Data records
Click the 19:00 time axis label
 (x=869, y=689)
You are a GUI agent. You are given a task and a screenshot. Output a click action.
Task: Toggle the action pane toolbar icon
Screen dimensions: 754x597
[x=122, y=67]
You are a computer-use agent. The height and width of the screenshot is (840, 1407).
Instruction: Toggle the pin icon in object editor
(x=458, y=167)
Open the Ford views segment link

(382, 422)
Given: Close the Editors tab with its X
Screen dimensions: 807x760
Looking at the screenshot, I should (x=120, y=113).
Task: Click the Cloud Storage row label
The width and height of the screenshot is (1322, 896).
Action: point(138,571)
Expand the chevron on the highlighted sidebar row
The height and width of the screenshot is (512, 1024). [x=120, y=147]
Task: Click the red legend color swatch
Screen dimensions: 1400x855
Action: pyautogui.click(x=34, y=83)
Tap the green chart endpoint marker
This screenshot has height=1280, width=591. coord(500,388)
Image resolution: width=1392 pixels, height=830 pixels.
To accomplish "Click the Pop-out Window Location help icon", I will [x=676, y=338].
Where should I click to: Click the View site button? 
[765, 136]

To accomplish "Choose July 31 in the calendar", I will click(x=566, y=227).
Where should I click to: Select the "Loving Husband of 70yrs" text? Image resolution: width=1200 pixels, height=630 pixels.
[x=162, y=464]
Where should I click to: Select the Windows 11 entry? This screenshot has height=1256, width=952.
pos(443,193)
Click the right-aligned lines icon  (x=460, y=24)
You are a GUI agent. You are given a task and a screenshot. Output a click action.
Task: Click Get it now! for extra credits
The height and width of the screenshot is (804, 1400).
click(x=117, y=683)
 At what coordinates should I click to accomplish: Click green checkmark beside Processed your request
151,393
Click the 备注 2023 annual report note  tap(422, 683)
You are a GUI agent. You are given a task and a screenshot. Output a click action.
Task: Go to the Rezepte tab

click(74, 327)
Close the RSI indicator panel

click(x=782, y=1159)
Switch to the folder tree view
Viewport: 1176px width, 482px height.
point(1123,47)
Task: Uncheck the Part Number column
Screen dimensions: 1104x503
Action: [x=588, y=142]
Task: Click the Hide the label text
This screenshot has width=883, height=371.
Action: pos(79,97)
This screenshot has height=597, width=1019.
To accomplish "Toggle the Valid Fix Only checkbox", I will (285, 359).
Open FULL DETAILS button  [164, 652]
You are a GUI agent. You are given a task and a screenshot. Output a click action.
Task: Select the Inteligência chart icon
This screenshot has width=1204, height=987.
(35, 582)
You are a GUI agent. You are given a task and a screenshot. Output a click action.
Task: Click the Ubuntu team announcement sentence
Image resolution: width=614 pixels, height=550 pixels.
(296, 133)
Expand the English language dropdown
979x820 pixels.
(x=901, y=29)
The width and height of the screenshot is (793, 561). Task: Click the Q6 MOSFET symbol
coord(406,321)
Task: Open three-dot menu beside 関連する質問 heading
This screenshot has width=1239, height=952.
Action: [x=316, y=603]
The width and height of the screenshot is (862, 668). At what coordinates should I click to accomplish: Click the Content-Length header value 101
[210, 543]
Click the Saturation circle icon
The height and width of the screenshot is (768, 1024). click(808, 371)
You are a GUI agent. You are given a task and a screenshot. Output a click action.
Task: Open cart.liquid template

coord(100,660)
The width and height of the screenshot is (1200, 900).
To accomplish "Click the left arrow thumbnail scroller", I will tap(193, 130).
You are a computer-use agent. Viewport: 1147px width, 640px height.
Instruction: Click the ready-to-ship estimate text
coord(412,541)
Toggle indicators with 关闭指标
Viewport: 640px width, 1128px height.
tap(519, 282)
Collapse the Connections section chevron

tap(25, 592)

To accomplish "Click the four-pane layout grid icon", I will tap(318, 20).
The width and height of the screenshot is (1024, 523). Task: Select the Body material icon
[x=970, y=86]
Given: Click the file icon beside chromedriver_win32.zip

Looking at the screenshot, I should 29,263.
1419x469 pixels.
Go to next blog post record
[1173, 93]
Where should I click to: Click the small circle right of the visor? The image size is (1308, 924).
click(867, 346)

Work instruction:
Extract all lines of the records above that include "computer".

Result of the task:
You are a computer-use agent. The height and width of the screenshot is (840, 1407).
You are a computer-use agent. Viewport: 1147px width, 640px height.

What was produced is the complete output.